##### Records provided

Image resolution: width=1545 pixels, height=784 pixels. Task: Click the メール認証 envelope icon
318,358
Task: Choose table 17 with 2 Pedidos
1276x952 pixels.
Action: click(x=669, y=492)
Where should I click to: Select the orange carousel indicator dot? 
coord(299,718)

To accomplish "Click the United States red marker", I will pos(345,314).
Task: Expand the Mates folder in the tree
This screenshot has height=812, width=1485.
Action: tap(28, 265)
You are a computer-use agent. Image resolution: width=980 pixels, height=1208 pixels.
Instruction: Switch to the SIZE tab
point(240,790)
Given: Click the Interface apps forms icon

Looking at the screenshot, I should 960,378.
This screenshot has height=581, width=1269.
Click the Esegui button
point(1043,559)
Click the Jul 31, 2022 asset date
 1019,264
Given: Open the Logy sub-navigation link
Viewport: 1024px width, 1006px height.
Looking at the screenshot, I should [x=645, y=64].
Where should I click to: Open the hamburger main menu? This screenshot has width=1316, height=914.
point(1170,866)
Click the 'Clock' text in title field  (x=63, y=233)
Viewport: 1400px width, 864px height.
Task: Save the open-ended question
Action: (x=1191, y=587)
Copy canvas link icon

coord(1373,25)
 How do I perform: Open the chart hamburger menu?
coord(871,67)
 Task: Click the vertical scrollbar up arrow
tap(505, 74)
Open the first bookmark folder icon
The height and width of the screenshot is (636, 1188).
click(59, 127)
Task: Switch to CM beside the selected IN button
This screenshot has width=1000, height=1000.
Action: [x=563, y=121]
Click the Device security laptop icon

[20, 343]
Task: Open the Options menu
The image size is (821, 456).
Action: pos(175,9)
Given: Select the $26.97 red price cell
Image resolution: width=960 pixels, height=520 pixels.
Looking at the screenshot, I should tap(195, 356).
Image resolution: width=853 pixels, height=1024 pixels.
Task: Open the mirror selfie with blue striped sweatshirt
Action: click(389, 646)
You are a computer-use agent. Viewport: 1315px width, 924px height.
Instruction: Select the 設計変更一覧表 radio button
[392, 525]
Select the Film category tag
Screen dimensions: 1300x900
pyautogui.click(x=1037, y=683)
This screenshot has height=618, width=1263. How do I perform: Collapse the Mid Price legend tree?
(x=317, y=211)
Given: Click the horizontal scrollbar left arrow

##########

Quote all of the rows above word for word, leaving nothing out.

• _Answer to the problem_:
Image resolution: width=1545 pixels, height=784 pixels. Task: Click the メール認証 envelope icon
318,358
Task: Choose table 17 with 2 Pedidos
1276x952 pixels.
Action: click(x=669, y=492)
Where should I click to: Select the orange carousel indicator dot? 
coord(299,718)

To accomplish "Click the United States red marker", I will pos(345,314).
Task: Expand the Mates folder in the tree
This screenshot has height=812, width=1485.
Action: tap(28, 265)
You are a computer-use agent. Image resolution: width=980 pixels, height=1208 pixels.
Instruction: Switch to the SIZE tab
point(240,790)
Given: Click the Interface apps forms icon

Looking at the screenshot, I should 960,378.
This screenshot has height=581, width=1269.
Click the Esegui button
point(1043,559)
Click the Jul 31, 2022 asset date
 1019,264
Given: Open the Logy sub-navigation link
Viewport: 1024px width, 1006px height.
Looking at the screenshot, I should [x=645, y=64].
Where should I click to: Open the hamburger main menu? This screenshot has width=1316, height=914.
point(1170,866)
Click the 'Clock' text in title field  (x=63, y=233)
Viewport: 1400px width, 864px height.
Task: Save the open-ended question
Action: (x=1191, y=587)
Copy canvas link icon

coord(1373,25)
 How do I perform: Open the chart hamburger menu?
coord(871,67)
 Task: Click the vertical scrollbar up arrow
tap(505, 74)
Open the first bookmark folder icon
The height and width of the screenshot is (636, 1188).
click(59, 127)
Task: Switch to CM beside the selected IN button
This screenshot has width=1000, height=1000.
Action: [x=563, y=121]
Click the Device security laptop icon

[20, 343]
Task: Open the Options menu
The image size is (821, 456).
Action: pos(175,9)
Given: Select the $26.97 red price cell
Image resolution: width=960 pixels, height=520 pixels.
Looking at the screenshot, I should tap(195, 356).
Image resolution: width=853 pixels, height=1024 pixels.
Task: Open the mirror selfie with blue striped sweatshirt
Action: click(389, 646)
You are a computer-use agent. Viewport: 1315px width, 924px height.
Instruction: Select the 設計変更一覧表 radio button
[392, 525]
Select the Film category tag
Screen dimensions: 1300x900
pyautogui.click(x=1037, y=683)
This screenshot has height=618, width=1263. How do I perform: Collapse the Mid Price legend tree?
(x=317, y=211)
Given: Click the horizontal scrollbar left arrow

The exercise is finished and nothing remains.